Case report: The authors describe the clinical features and diagnostic workup of an infant who presented with an early onset severe encephalopathy, spastic-dystonic tetraparesis, failure to thrive, seizures and persistent lactic acidemia. Brain imaging revealed thinning of the corpus callosum and diffuse alteration of white matter signal. Genetic investigation confirmed two novel mutations in the GFM1 gene, encoding the mitochondrial translation elongation factor G1 (mtEFG1), resulting in combined deficiencies of OXPHOS.

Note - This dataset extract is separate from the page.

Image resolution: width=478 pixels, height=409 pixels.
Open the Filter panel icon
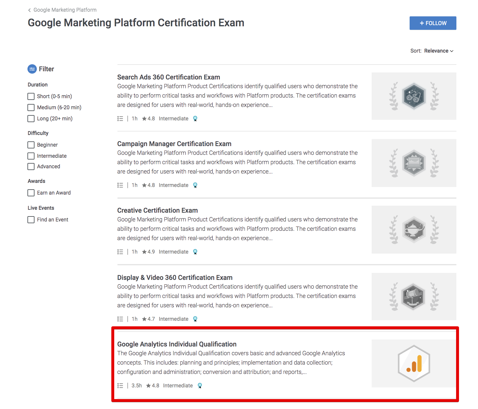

Discussion: The patient shares multiple clinical, laboratory and radiological similarities with the 11 reported patients with mutations involving this gene, but presents with a stable clinical course without metabolic decompensations, rather than a rapidly progressive fatal course. Defects in GFM1 gene confer high susceptibility to neurologic or hepatic dysfunction and this is, to the best of our knowledge, the first described patient who has survived beyond early childhood. Reporting of such cases is essential so as to delineate the key clinical and neuroradiological features of this disease and provide a more comprehensive view of its prognosis.

Keywords: GFM1; brain MRI; encephalopathy; mitochondrial disorders; mtEFG1.

Figure 1

Brain magnetic resonance imaging. (A) Photograph of the patient aged 5 years demonstrating left convergent squint and normal facial appearance. (B) Axial T2-weighted image at 29 months, revealing enlarged lateral ventricles. (C) Coronal T2-FLAIR image at 29 months, displaying abnormal white matter signal in a periventricular distribution. (D) Midsagittal T1-FLAIR image at 29 months, showing thinning of the corpus callosum with enlarged subarachnoid spaces. (E) Coronal T2-FLAIR image at 5 years 6 months, showing abnormal periatrial signal and enlarged lateral ventricles. (F) Axial 3D FSPGR image at 5 years 6 months, displaying abnormal signal in the posterolateral region of the putamen nucleus.

Figure 2

Muscle histology and histochemistry reveals mitochondrial abnormalities. (A) Haematoxylin and Eosin (H&E) histology shows mild variation in fiber size. (B) Cytochrome c oxidase (COX) histocytochemical activity revealed a mosaic pattern of COX deficiency without subsarcolemmal mitochondrial aggregates. (C) Succinate dehydrogenase (SDH) reaction indicates a population of pale fibers within the section. (D) Sequential COX-SDH histochemistry shows a population of weak “blue” fibers corresponding to the COX-deficient, SDH-positive fibers detected following the individual enzyme reactions. (E) The assessment of individual respiratory chain enzyme activities in fibroblasts identified a severe OXPHOS deficiency affecting complex I, III, and IV in the patient (blue) compared with controls (red). Mean enzyme activities of control fibroblasts (n = 8) are set at 100% and error bars represent the standard deviation. ^*denotes values outside of the normal range. (F) Pedigree and sequence analysis of the two mutations identified in the patient.

Figure 3

Biochemical assessment of patient fibroblasts. (A) Mitochondria isolated from control (C1) and patient (P) fibroblasts were subjected to SDS-PAGE and western blot analysis using an anti-mtEFG1 antibody. Anti-porin (VDAC1) antibody was used as a loading control. (B) Whole cell lysate from control (C1 and C2) and patient (P) primary fibroblasts were subjected to western blot analysis. Antibodies against COXI (mitochondrial encoded subunit of Complex IV), NDUFB8 (nuclear encoded subunit of Complex I), SDHA (nuclear encoded subunit of Complex II) and porin/VDAC1 (mitochondrial loading control). (C) Control (C1 and C2) and patient (P) fibroblasts were treated with emetine dihydrochloride to inhibit cytosolic translation and mitochondrial protein synthesis analyzed by [³⁵S] met/cys incorporation (1 h followed by a 10 min chase). Cell lysate (50 μg) was separated through a 15% polyacrylamide gel. The gel was stained with Coomassie blue (CBB) to confirm equal loading. Post fixation and drying the signal was visualized by Typhoon FLA9500 PhosphorImaging. Signals were ascribed following established migration patterns (Chomyn, 1996).